I am now in my early sixties, still skinny, and do not like cold. I can swim a bit but usually don’t because even the look of our large local lake in summer gives me hypothermia. I exaggerate a bit here, but the story of this failed swimming lesson is etched in my memory and is perhaps why I don’t like swimming. 

My parents put me into swimming lessons. Good for them because that’s an important skill. Unfortunately, the small town I grew up in didn’t have a pool (that came later), so the Red Cross swimming lessons were held during the summer at a local beach. There was not much “beach”, but there was a long dock where they held the lessons. This beach dropped off quite sharply and was known to be much colder than any other on the lake.

Our “teachers” were girls in the Red Cross program. They were about fifteen to seventeen years old compared to my eight years old, so they were old to me. As was the norm in the late 1960s, parents would drop us off and pick us up instead of being helicopters, and I was told to obey my swim teachers. 

I was already uncomfortable because I was a really skinny boy. Skinny means not much body fat, which means heat loss, which means cold. Whales have blubber for a reason. So, having stuck my toes into the frigid lake before getting onto the dock, I was nervous.

How did the swimming lessons go? Nothing like when I took my sons to the pool and watched them discover what they could do. Nope. For someone who had never swum, I was reluctant to get into what felt like ice water to me. But the swim lessons were held off the dock, and it apparently didn’t matter what your skill level was; the only option was to jump off the dock into deep water, and I did not want to do that.

Problem solved: the teenage girl in charge just picked me up and threw me in. There’s a thing that I think is called the diving reflex, but whatever, it saved my life. I do not remember hitting the water, but I do remember slowly sinking down to rest on the lake bed, legs crossed for some reason, and looking up at the way the sun was rippling across the waves.

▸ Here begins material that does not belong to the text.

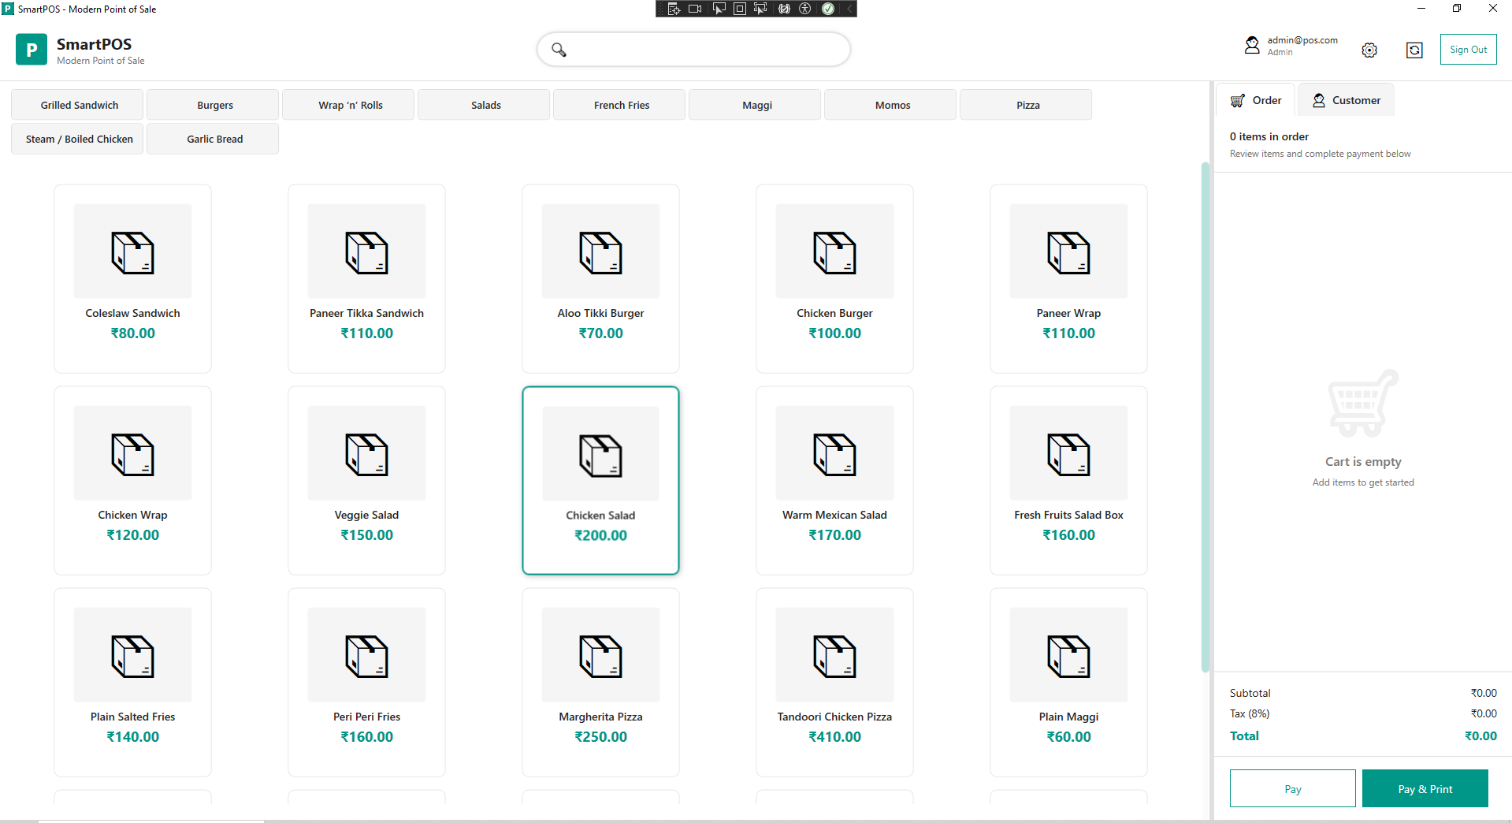Screen dimensions: 1512x823
Task: Add Coleslaw Sandwich via its box icon
Action: click(132, 252)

It was so beautiful and I can see it now. I was strangely content sitting about fifteen feet underwater.

As a skinny boy, unlike those with adipose tissue, I was what they call a “sinker”. I don’t know how long I was sitting on the lake bed at well over my depth, and the sense of peace I was feeling was only interrupted by the girl who had thrown me in dragging me off the bottom and throwing me back on the dock.

I am pretty sure the episode scared her more than me and, hopefully, she learned that throwing a nonswimmer into water does not make them an instant swimmer. I’m not mad at this girl (now probably in her seventies), but I will always wonder if she realized that she’d screwed up or if she just tossed it off as a kid who couldn’t just magically swim and ruined her day by making her actually get in the water. (That was the first and only time I saw any of those girls get wet.)

I’ve never been much of a swimmer since. Even civic pools are too cold for me. But I have this distinct childhood memory of the ceiling (the lake surface above me) gently rippling and throwing beautiful light all over, and that experience of what could have been my drowning remains clear and strangely comforting. Perhaps that is what the brain does when death is near, but it remains the most calming and peaceful memory I have. Strange.